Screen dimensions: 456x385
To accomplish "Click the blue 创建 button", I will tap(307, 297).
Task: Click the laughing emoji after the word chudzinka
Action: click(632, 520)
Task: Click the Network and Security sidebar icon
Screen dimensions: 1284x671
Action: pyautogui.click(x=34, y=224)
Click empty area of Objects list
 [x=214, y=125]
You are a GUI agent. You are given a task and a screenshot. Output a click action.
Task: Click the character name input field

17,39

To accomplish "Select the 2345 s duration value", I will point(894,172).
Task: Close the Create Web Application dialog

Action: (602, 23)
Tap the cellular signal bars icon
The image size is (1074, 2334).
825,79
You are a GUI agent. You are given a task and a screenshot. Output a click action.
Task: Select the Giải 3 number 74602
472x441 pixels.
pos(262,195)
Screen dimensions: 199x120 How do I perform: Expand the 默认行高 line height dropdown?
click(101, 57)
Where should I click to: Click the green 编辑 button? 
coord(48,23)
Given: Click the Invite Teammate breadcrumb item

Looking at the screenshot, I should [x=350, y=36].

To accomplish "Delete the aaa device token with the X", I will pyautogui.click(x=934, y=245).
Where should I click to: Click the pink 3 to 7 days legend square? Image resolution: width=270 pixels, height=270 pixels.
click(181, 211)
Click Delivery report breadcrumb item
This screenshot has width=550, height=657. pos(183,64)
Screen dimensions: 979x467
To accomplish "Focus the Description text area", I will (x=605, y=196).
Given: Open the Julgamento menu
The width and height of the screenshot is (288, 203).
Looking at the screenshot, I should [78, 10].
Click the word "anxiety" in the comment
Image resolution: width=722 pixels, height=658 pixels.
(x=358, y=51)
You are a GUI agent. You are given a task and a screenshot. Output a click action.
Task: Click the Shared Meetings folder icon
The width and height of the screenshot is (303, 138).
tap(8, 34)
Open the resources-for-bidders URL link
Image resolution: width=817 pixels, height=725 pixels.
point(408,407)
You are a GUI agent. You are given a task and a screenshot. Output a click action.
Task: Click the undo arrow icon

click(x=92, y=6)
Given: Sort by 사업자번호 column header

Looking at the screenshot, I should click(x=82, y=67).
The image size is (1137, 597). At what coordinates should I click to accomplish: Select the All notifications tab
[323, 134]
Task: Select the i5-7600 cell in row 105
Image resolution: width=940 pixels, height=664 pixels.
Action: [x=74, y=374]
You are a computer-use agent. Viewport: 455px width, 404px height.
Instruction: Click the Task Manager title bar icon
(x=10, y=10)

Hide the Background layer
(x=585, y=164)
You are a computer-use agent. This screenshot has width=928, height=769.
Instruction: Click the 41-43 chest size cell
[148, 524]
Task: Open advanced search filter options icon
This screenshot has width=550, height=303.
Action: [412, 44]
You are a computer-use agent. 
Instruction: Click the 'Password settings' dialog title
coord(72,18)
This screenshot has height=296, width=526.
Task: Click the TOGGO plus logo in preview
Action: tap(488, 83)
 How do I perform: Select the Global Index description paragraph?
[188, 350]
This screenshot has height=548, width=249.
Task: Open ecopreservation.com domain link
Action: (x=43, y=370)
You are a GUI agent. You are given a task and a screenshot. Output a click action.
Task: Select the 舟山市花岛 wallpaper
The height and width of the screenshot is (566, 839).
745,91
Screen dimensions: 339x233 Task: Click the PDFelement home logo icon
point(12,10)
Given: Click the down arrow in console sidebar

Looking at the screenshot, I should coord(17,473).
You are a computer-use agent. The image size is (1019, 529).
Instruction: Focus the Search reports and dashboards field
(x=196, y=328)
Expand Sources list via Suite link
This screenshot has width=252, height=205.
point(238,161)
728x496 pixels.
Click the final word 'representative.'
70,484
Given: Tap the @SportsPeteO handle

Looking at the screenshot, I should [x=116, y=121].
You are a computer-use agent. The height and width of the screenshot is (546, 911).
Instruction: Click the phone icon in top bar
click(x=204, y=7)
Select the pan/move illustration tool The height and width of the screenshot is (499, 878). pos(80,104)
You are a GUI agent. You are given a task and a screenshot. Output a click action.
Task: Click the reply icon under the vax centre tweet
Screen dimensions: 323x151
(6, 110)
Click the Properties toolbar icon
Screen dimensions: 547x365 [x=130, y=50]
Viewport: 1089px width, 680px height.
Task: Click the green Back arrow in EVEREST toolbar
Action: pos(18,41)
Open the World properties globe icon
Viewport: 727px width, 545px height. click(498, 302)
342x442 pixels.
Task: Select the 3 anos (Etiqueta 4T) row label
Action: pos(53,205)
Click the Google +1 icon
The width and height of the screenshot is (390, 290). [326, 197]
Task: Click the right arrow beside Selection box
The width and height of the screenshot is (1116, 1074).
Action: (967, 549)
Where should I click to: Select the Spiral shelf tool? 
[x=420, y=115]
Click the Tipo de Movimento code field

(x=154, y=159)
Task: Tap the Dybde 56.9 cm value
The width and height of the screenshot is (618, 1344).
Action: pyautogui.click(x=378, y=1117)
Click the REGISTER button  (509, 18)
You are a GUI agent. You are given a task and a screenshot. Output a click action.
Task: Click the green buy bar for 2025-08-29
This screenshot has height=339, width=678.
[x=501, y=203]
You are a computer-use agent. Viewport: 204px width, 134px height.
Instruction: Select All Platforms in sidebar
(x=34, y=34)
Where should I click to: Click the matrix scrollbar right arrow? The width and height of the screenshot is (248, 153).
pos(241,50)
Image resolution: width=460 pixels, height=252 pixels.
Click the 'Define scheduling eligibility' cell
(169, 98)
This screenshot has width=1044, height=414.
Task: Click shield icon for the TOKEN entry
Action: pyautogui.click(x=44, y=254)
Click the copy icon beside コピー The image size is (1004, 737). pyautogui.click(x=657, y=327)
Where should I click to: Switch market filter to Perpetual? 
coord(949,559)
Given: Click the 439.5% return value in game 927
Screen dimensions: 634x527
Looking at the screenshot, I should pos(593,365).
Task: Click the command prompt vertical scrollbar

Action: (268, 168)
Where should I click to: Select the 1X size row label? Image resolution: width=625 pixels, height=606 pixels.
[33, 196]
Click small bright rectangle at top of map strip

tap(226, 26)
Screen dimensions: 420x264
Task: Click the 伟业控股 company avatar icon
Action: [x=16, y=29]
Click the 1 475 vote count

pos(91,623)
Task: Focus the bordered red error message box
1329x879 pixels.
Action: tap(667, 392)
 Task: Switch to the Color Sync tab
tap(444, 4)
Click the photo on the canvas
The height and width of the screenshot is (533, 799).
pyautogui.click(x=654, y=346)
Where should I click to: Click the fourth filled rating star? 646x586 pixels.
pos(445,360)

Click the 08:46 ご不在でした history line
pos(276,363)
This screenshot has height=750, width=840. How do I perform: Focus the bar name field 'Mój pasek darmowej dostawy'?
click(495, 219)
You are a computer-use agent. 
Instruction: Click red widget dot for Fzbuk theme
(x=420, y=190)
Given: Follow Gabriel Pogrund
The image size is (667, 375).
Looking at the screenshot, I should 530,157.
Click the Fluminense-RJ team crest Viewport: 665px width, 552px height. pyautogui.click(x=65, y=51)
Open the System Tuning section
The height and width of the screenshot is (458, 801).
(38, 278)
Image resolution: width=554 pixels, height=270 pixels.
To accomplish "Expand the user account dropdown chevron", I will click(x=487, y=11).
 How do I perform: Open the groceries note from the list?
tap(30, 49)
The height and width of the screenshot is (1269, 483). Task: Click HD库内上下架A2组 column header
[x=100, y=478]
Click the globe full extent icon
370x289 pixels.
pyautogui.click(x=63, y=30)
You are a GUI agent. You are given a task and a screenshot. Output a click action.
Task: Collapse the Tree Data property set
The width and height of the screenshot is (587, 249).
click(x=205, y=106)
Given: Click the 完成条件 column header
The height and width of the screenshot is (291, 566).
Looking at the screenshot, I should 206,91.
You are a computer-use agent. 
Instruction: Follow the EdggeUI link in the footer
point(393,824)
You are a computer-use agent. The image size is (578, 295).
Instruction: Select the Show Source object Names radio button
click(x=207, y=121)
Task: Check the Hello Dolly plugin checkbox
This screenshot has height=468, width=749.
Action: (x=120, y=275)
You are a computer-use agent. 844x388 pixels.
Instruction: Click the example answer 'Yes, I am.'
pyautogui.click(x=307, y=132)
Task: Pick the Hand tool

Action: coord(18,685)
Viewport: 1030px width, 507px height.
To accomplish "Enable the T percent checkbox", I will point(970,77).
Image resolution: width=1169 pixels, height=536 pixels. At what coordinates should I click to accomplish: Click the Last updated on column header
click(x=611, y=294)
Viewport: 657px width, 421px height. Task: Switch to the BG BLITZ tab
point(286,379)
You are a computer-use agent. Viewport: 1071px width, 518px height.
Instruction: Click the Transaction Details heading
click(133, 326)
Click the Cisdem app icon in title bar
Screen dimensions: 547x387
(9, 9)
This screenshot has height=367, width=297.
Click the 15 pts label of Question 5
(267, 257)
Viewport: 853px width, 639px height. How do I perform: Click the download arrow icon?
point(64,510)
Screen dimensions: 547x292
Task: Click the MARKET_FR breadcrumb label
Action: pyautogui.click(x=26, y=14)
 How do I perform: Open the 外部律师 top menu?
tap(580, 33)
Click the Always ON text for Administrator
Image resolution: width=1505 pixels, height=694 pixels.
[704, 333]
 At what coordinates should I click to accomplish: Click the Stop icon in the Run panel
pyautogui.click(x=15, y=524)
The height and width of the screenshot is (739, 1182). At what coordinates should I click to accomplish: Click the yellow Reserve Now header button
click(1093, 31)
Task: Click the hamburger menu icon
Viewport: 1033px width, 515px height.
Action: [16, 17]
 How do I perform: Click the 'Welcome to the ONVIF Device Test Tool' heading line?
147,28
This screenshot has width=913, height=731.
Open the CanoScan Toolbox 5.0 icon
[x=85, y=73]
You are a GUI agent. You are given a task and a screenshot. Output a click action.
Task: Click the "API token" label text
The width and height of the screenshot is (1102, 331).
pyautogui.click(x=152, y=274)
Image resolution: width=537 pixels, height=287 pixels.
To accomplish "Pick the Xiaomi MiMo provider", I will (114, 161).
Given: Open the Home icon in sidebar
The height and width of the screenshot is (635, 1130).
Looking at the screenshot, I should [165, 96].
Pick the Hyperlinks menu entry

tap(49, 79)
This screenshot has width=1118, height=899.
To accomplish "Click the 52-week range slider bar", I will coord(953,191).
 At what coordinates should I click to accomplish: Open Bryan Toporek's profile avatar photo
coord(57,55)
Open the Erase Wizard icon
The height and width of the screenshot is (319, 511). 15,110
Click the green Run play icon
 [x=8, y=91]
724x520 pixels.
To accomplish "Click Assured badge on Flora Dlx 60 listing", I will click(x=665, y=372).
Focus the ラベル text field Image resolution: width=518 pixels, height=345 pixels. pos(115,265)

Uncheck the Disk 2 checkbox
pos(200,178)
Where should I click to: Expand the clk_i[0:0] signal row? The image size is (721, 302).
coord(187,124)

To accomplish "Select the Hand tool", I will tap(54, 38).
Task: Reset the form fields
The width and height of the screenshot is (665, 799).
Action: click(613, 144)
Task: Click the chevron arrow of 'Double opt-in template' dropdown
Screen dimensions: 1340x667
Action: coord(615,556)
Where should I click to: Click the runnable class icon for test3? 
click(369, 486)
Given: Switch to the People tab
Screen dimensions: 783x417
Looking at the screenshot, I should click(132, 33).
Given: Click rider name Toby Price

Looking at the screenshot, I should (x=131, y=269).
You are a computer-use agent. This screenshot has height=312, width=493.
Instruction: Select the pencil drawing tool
★ ★ ★
# Your goal
If a line in the entries above contains "text", include it in the count, then report only the total.

# Solution to this task
4